* _Input material_
— Start —
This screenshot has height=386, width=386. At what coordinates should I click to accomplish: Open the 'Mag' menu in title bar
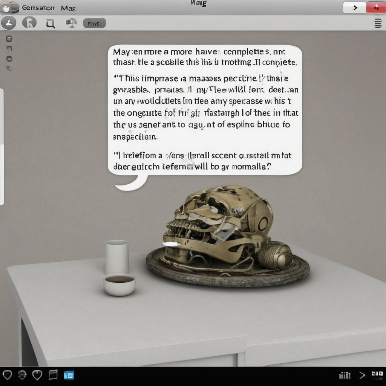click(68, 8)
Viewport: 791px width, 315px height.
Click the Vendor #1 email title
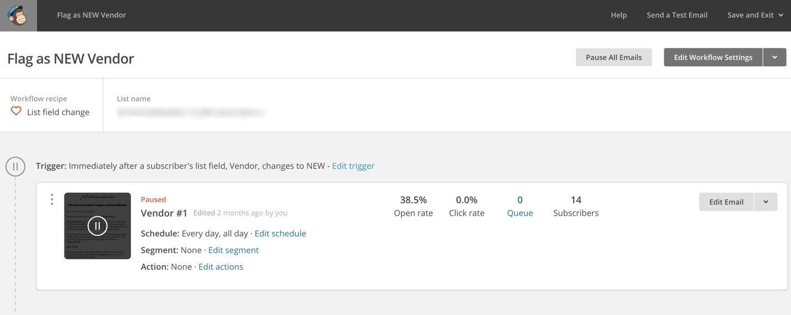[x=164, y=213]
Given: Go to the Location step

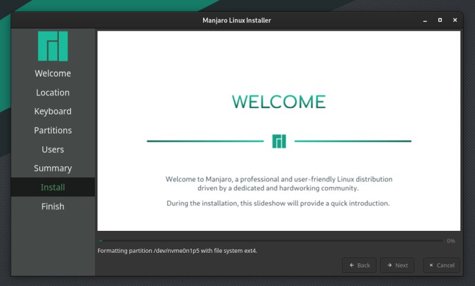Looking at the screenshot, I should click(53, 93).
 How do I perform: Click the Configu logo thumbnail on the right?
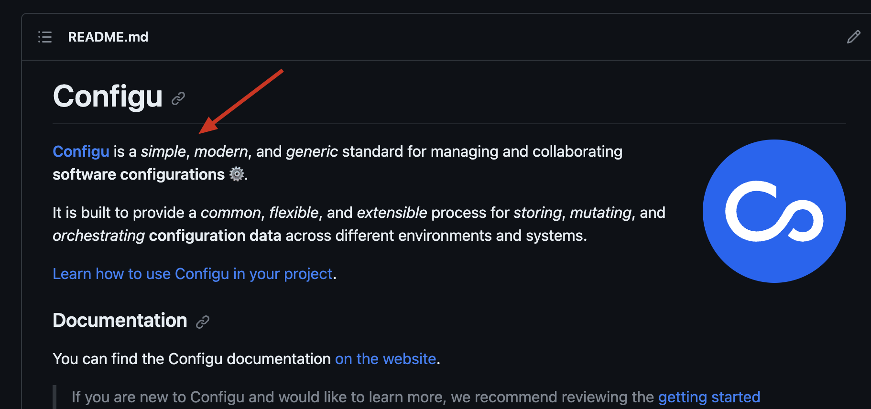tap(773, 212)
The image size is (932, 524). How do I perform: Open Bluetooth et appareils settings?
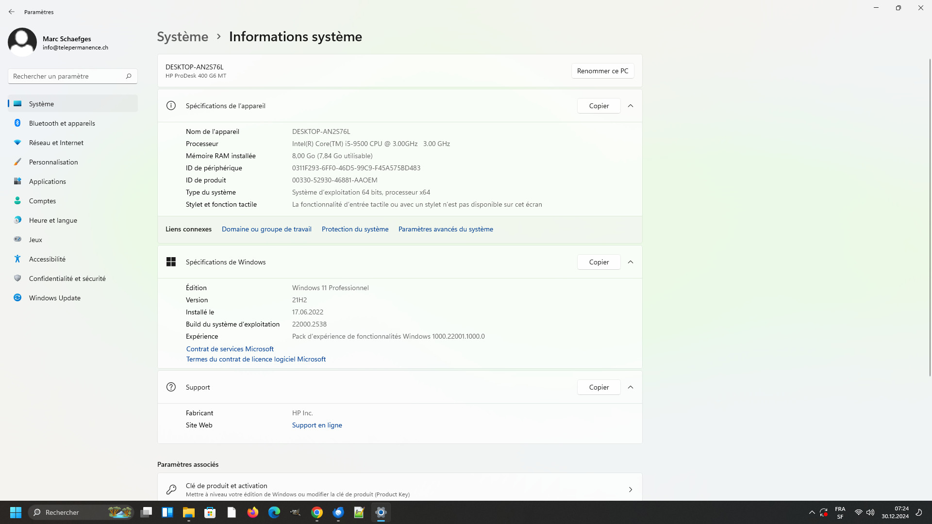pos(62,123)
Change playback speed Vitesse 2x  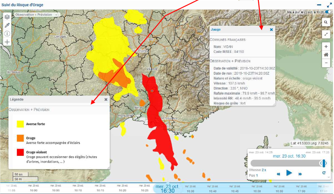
— End —
Which lines in the listing above contain the word "Open"? Copy each of them in full.

* _Solution to this exercise_
This screenshot has height=386, width=386. At what coordinates should I click to accomplish: Open the 'Mag' menu in title bar
The image size is (932, 524). How do I perform: Open Bluetooth et appareils settings?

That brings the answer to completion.